Gérard raccrocha et se tourna vers le premier de ses collègues qu'il aperçut :
— Sylvain, ramène-toi : on va rendre une petite visite à Charlie De Condillac.
— Ah ouais, je dis pas non !
— Dépêche-toi, je te raconterai en route.
Quinze minutes plus tard, les deux hommes étaient devant l'entrée de l'immeuble de Charlie. Gérard posa une dernière fois la main sur son arme, geste qui était devenu une habitude, afin de vérifier qu'elle était toujours accrochée à sa ceinture mais aussi pour se rassurer : ça ne le mettait pas à l'abri d'une balle mais il se sentait quand même un peu plus en confiance.
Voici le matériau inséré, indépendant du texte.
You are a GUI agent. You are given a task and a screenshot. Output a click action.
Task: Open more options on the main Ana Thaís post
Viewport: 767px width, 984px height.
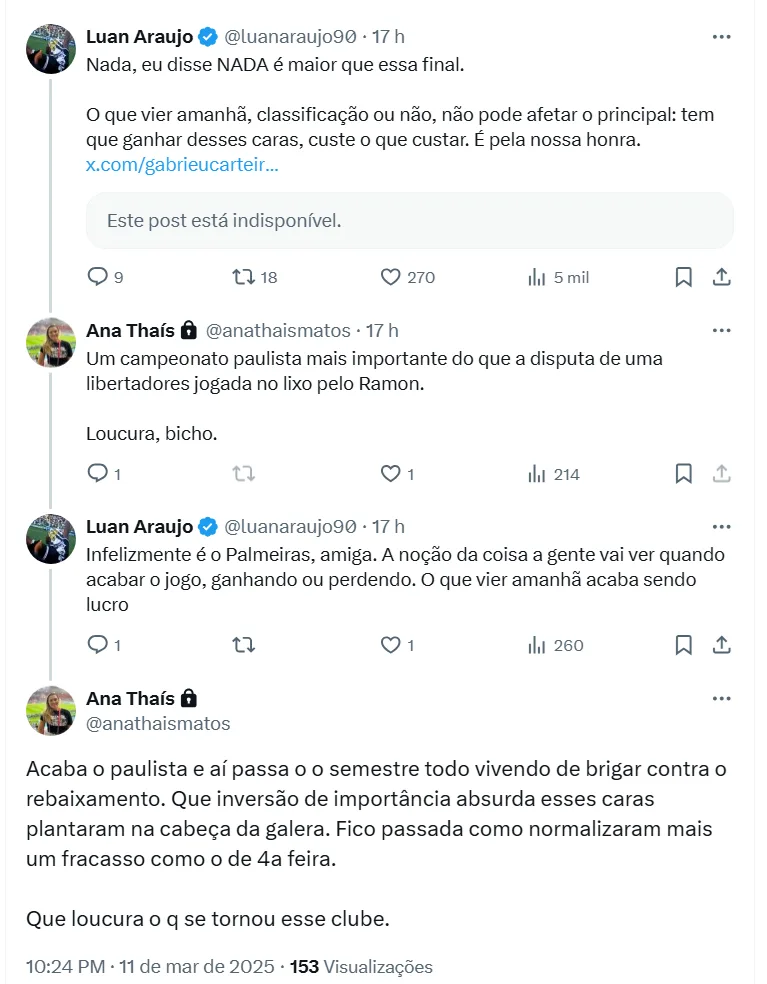pyautogui.click(x=721, y=698)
Sylvain, lui, sortit un passe de sa poche et déverrouilla le digicode. Puis tous deux s'engagèrent dans le magnifique hall et empruntèrent, le plus silencieusement possible, les larges escaliers revêtus du long tapis rouge. Quand ils arrivèrent devant la porte de Charlie, Sylvain utilisa la formule d'usage.
— Police! Ouvrez !
N'ayant pas de réponse, il répéta une ultime fois avant d'essayer d'ouvrir la porte. Celle-ci était fermée à clef.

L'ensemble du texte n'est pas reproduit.